Part of my pacing involves gradually trying to increase what I am able to do. It is a very slow process, but I believe I am gradually improving in my ability to do certain activities without increasing pain or causing flare-ups. I hope I will be able to go back to work sometime in the future, especially as I greatly enjoyed my last job working with people with mental illness. But that time is not yet. I do not believe I am ready to go back to work, as my condition has not yet improved enough for me to be able to do so. 

Although I would really like to work again, and hope to do so in the future, I firmly believe that working at present would present a huge risk to my health – both physically, in terms of greatly increased pain, and mentally, in that it would almost certainly worsen my anxiety and low mood. I cannot emphasise the latter too strongly. My anxiety seems so closely tied to my physical health – my chronic pain in particular – that any increases in pain as a result of work, not to mention the stress of the working environment, would almost certainly make me anxious and present a risk of another nervous breakdown. At the present time, working would be completely impractical for me – and I have previously sent you letters from my GP and counsellor advising you of the same.

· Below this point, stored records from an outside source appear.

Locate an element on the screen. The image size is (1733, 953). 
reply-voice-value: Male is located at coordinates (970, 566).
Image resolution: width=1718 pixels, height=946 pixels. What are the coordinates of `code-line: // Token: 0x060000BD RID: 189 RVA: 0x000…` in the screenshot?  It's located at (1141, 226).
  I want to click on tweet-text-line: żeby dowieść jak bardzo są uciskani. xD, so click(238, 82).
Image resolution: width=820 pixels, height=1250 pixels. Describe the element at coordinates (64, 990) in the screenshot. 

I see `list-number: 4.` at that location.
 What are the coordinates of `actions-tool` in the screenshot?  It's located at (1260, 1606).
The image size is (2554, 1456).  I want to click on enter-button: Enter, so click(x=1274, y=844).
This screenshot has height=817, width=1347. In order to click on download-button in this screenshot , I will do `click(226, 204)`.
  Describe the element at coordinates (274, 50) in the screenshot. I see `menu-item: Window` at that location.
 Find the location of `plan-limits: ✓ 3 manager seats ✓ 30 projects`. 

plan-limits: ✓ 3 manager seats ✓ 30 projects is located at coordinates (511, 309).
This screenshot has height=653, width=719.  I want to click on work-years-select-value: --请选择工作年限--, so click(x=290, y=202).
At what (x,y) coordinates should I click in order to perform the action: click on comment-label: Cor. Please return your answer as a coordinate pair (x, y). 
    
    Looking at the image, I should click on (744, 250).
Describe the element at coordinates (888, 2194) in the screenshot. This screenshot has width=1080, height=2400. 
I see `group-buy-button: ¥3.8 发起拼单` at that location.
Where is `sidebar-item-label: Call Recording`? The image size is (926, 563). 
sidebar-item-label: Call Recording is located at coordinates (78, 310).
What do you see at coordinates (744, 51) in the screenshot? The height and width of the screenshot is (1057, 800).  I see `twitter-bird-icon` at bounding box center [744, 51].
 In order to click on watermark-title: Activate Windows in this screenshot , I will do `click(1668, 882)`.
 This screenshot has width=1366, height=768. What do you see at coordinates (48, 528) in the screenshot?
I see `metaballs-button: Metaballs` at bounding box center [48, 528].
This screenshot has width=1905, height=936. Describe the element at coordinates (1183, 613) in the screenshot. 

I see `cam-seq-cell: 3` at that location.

I hope that what I have said here, as well as the other letters which will follow, will give you a better idea of how my condition affects me and help you to make a decision which reflects this. I believe I am fully deserving of both the works and support components of ESA, and am asking you to award me the support component because of the extent of both my physical and mental difficulties.

Finally, I would like to add that this ongoing situation of having to defend my claim for ESA, is causing me great emotional stress. Almost every day now I am anxious and worried about my claim, and my mood is often low. I have already suffered eight years of physical pain and four years of anxiety. I did not ask to be ill, and I would be out there working in the world if I could. And yet, although I trust that staff at the DWP are trying to help me, the process is making me feel powerless and stigmatised. These are not good or safe feelings to have, for someone who already frequently suffers from anxiety and low mood, and I am worried about my mental well-being as a result of this ongoing situation.